JBHI Journal 2022 Journal Article

MobileUNet-FPN: A Semantic Segmentation Model for Fetal Ultrasound Four-Chamber Segmentation in Edge Computing Environments

  • Bin Pu
  • Yuhuan Lu
  • Jianguo Chen
  • Shengli Li
  • Ningbo Zhu
  • Wei Wei
  • Kenli Li

The apical four-chamber (A4C) view in fetal echocardiography is a prenatal examination widely used for the early diagnosis of congenital heart disease (CHD). Accurate segmentation of A4C key anatomical structures is the basis for automatic measurement of growth parameters and necessary disease diagnosis.
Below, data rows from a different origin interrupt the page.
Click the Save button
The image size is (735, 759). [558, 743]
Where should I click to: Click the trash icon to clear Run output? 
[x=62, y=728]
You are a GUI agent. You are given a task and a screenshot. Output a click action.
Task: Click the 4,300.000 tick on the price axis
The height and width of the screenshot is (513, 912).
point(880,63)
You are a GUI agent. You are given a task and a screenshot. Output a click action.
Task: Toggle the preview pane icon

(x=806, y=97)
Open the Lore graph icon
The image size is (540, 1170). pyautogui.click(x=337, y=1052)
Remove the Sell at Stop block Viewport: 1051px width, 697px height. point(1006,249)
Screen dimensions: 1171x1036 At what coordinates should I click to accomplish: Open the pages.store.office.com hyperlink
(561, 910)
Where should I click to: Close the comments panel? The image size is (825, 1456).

However, due to the ultrasound imaging arising from artefacts and scattered noise, the variability of anatomical structures in different gestational weeks, and the discontinuity of anatomical structure boundaries, accurately segmenting the fetal heart organ in the A4C view is a very challenging task. To this end, we propose to combine an explicit Feature Pyramid Network (FPN), MobileNet and UNet, i. e. , MobileUNet-FPN, for the segmentation of 13 key heart structures. To our knowledge, this is the first AI-based method that can segment so many anatomical structures in fetal A4C view. We split the MobileNet backbone network into four stages and use the features of these four phases as the encoder and the upsampling operation as the decoder. We build an explicit FPN network to enhance multi-scale semantic information and ultimately generate segmentation masks of key anatomical structures. In addition, we design a multi-level edge computing system and deploy the distributed edge nodes in different hospitals and city servers, respectively. Then, we train the MobileUNet-FPN model in parallel at each edge node to effectively reduce the network communication overhead. Extensive experiments are conducted and the results show the superior performance of the proposed model on the fetal A4C and femoral-length images.